> _Parts of the exercise_
1. In the post about Doctor Who and writing mentors, how is the Fifth Doctor described?
2. Continue the post about Doctor Who and writing mentors from its final paragraph.

Tuesday, January 14, 2020

Adventures in Time and Space and Writing Mentors

You may remember, I am one of the original Whovians. I've been with the show since 1963. I tell my students that I am as old as thirteen Doctors. Fourteen if you include the War Doctor. While mentor texts tend to be considered literature, I offer that it can be of anything that reflects “story.”   If we remember that fiction is primarily an emotional exchange, then plot can be understood as a sequence of emotional milestones. The viewer/reader stays connected to the hero because she feels the story. The reader wants to see the character succeed, or at least wants to see what happens next because of this connection.

Developing Character

Consider the character of Doctor Who. The very essence of thirteen incarnations (regenerations) reflects the complexity of a fully-realized protagonist. The First Doctor was an eccentric curmudgeon. The Second Doctor had a strong sense of humor. The Third Doctor had a love/hate relationship with authority. The Fourth Doctor was quite taken with his own charisma and cleverness, with a love for long scarfs and jellybabies. The Fifth Doctor was a pacifist. The Sixth Doctor was petulant. The Seventh Doctor was ruthless. When the Eighth Doctor changed, there was a profound shift in the character. This was the great moment in the plot when everything changed. He became the War Doctor, a warrior that committed genocide against his own people. His was a regeneration considered so dark, he renounced the title of Doctor. The hope and curiosity of the previous incarnations were ground away by the brutality of his choice. He became the brooding Ninth Doctor, the tragically lonely Tenth Doctor, the guilt-ridden Eleventh Doctor, and the self-doubting Twelfth Doctor.

When seen as one character, rather than thirteen  “regenerations,” the protagonist becomes a complex, dynamic character. A character, while racing through time and space, who remains anchored to his (and her) companions. They exert a force on him (and her!), changing him even as he changes them. That’s the very essence of a plot moving forward.

(Records in a dataset)

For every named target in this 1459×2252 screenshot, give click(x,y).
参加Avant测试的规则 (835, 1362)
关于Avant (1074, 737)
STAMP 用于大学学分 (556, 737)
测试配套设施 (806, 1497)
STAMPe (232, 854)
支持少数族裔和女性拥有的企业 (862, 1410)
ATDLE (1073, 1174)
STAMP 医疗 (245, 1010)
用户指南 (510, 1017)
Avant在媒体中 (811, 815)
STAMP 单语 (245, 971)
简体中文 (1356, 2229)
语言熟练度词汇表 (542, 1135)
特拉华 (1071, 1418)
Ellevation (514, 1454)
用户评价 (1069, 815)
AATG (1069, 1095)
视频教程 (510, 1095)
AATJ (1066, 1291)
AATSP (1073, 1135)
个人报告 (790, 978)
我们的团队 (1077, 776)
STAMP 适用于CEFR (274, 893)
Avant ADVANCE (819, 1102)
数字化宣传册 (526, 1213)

> _Responses per task_
1. As a pacifist.

2.
The two most common reasons why a manuscript is rejected is a plot without enough tension, and characters that are not fully developed.  I often use this workshop exercises in my classes, adapted from Donald Maass’s Writing the Breakout Novel, to help explore character dimensions. First, write a small paragraph detailing your protagonist’s defining quality. What trait is most prominent in her/his personality? Second, being as objective as possible, what is the opposite of that quality? Third, write a paragraph in which your protagonist actively demonstrates the opposite quality you noted in the second part.

The Importance of Backstory

Important to developing a realized character is his backstory, the history that underlines the situation at the start of the book. Backstory drives the character’s motivations. It is primarily the character’s wounds that become the core of his emotive journey and drives his choices. Choices that move the plot forward. Such wounds are so deep and organic that they ultimately define how the character sees the universe.

And the Doctor has had 57 TV years of backstory, of accumulating a long lifetime of emotional wounds. As Amy Pond once said of the Eleventh Doctor,
“What if you were really old, and really kind and lonely, your whole race is dead. What couldn’t you do then? If you were that old, and that kind, and the very last of your kind, you couldn’t just stand there and watch children cry.”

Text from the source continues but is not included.